> WHAT IS BEING ASKED
Below are records to be repeated exactly. Leave their pictures behind.

> INFORMATION PROVIDED
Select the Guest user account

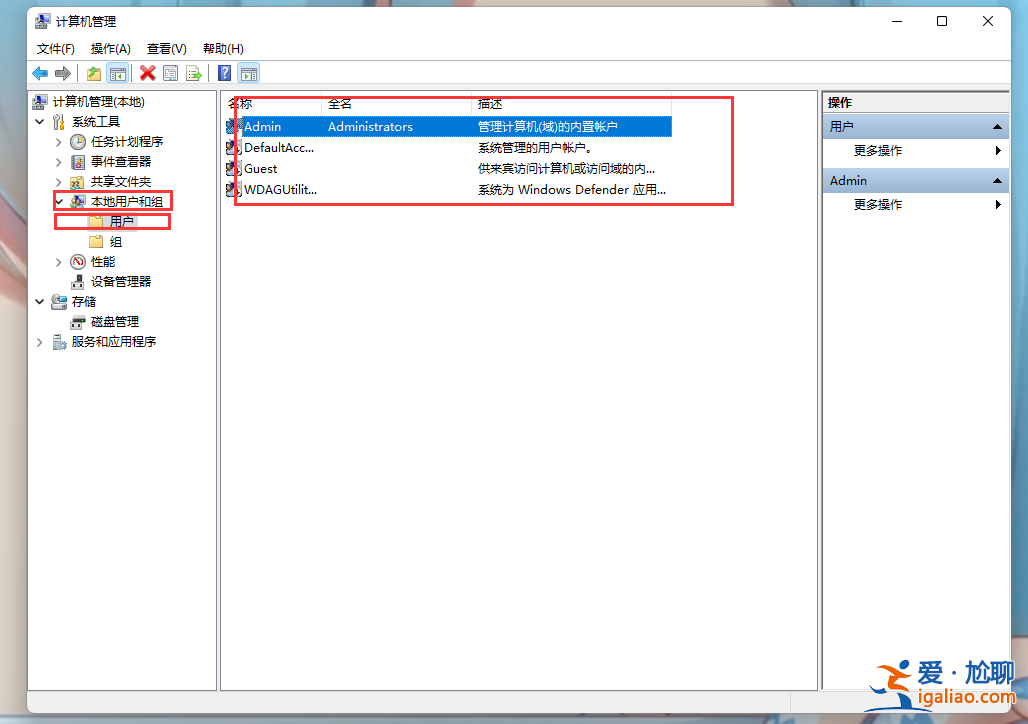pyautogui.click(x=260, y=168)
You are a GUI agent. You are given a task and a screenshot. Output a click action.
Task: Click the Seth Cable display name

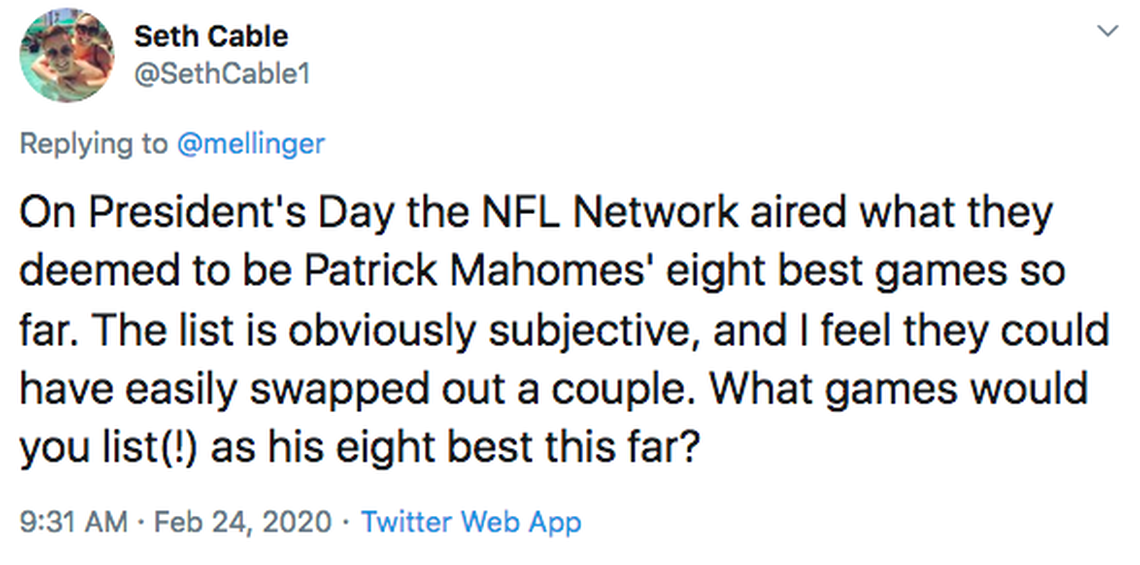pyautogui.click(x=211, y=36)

> RESULT
Select the Guest user account

pyautogui.click(x=260, y=168)
You are a GUI agent. You are given a task and a screenshot. Output a click action.
Task: Click the Seth Cable display name

pyautogui.click(x=211, y=36)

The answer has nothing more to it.